> _EXERCISE AIM_:
All entries are to be transcribed exactly. Pictures are not part of the copy.

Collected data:

*** Begin section ***

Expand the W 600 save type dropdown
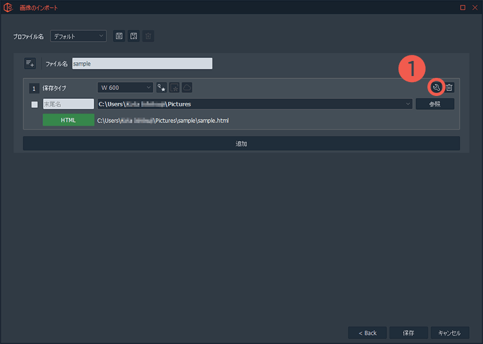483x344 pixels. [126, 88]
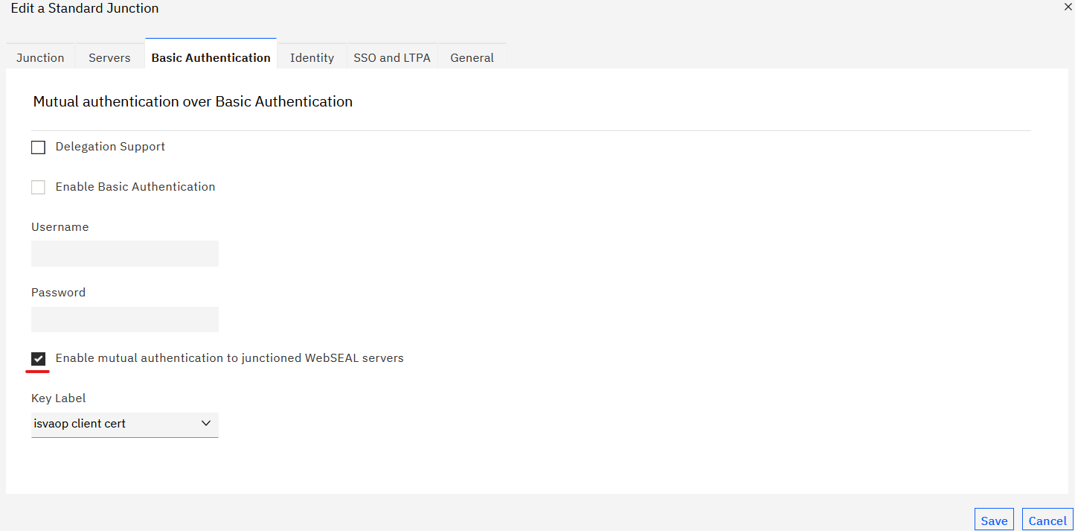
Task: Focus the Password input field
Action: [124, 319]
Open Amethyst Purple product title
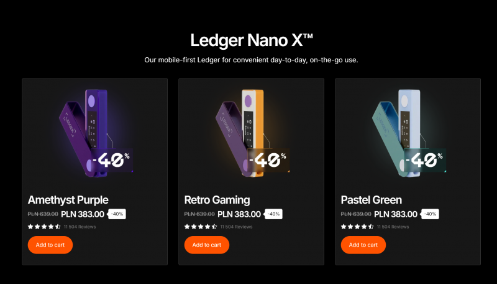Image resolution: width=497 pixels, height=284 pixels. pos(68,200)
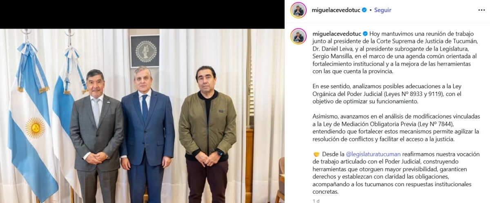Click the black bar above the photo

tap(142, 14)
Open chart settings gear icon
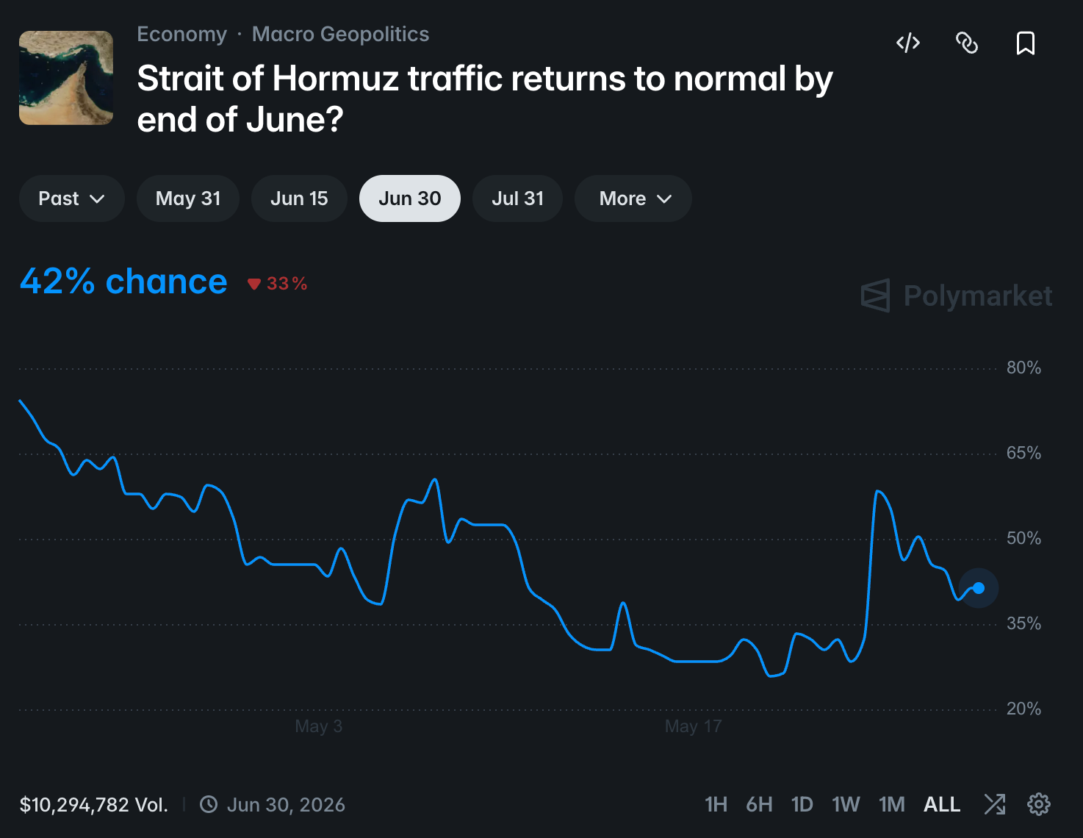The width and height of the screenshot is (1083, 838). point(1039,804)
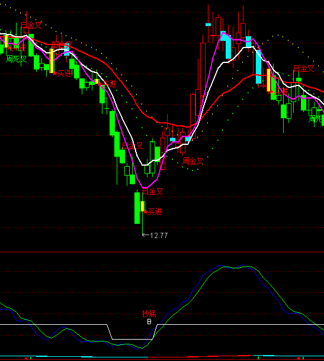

*** End section ***

> _ANSWER BOX_:
Expand the W 600 save type dropdown
483x344 pixels. [126, 88]
Task: Focus the Password input field
Action: [124, 319]
Open Amethyst Purple product title
Image resolution: width=497 pixels, height=284 pixels. pos(68,200)
Click the black bar above the photo

tap(142, 14)
Open chart settings gear icon
The width and height of the screenshot is (1083, 838). point(1039,804)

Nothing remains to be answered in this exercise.